Satusuaraexpress.co | Jakarta – Serikat pekerja di Indonesia semakin gencar menyuarakan tuntutan kenaikan upah minimum 2026. Melalui aksi unjuk rasa besar-besaran yang dijadwalkan pada Kamis, 30 Oktober 2025, di pusat Kota Jakarta, buruh menuntut pemerintah untuk menetapkan Upah Minimum (UM) tahun 2026 dengan kenaikan antara 8,5% hingga 10,5%.
Putusan MK Jadi Landasan Utama Tuntutan
Presiden Konfederasi Serikat Pekerja Indonesia (KSPI), Said Iqbal, menegaskan bahwa serikat buruh (termasuk KSPI dan Partai Buruh) berpegangan kuat pada Putusan Mahkamah Konstitusi (MK) Nomor 168/PUU-XXI/2024 sebagai dasar hukum utama tuntutan kenaikan upah.

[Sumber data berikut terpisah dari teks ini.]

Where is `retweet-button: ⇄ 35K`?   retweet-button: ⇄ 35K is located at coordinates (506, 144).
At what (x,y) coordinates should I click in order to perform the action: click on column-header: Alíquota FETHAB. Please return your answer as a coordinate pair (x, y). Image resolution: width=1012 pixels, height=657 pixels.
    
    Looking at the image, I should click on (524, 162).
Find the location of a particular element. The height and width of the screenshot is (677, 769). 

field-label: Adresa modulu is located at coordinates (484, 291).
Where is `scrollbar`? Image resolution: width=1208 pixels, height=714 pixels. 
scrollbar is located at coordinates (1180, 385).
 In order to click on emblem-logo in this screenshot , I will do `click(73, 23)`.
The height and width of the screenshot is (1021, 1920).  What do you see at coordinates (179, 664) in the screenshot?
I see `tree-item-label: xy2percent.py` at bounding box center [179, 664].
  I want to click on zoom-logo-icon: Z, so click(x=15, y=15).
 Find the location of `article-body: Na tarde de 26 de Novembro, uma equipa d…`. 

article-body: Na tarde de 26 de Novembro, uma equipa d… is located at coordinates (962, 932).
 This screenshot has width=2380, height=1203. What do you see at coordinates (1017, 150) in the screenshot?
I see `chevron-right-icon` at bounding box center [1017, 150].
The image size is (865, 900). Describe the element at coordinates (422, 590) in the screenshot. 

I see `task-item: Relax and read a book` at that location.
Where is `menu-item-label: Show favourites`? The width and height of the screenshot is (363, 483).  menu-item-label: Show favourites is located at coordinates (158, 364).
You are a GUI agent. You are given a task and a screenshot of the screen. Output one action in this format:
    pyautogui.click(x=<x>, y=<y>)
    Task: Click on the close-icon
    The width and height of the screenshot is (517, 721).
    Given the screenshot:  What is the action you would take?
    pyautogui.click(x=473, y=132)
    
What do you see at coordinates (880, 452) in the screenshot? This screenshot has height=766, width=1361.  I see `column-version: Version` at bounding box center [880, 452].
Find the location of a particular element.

Said Iqbal menjelaskan, berdasarkan data makro dan formula yang mereka susun, kenaikan upah minimum yang sah secara hukum seharusnya berada di kisaran 8%. Perhitungan ini didasarkan pada data Badan Pusat Statistik (BPS) sebagai berikut:
- Inflasi (Oktober 2024 – September 2025): 2,65%
- Pertumbuhan Ekonomi (PDB): 5,12%
- Indeks Tertentu: 1,0 – 1,4
Angka usulan 8,5% – 10,5% merupakan ruang negosiasi wajar yang diajukan buruh. Said Iqbal menyatakan bahwa aksi nasional ini merupakan tahap awal, dan akan diikuti dengan rencana mogok nasional yang tanggalnya masih akan ditentukan.
Meskipun fokus tuntutan adalah ekonomi dan hukum, aksi ini berpotensi menyebabkan gangguan signifikan di Ibu Kota. Massa buruh dijadwalkan berkumpul di JCC Senayan sejak pagi, dan melakukan long march menuju Gedung DPR/MPR RI pada pukul 10.30 WIB.
Korlantas Polri telah mengeluarkan imbauan keras terkait potensi kemacetan di area sekitar Jalan Gatot Subroto dan Jalan Gerbang Pemuda. Kepolisian menginformasikan akan ada pengalihan arus sementara, terutama untuk akses menuju gerbang DPR/MPR RI.
Di sisi lain, Said Iqbal menjamin bahwa aksi tersebut akan berlangsung damai, tertib, konstitusional, dan bertanggung jawab. Ia juga memastikan bahwa aksi ini eksklusif hanya untuk anggota serikat buruh dan kaum buruh. Pihak kepolisian diperkirakan telah menyiapkan personel gabungan untuk mengawal jalannya unjuk rasa dan memastikan ketertiban serta keamanan masyarakat.
Warga Jakarta diimbau untuk menghindari kawasan JCC Senayan hingga DPR/MPR RI sepanjang hari Kamis, 30 Oktober 2025, dan memanfaatkan transportasi umum atau jalur alternatif untuk meminimalisir dampak kemacetan.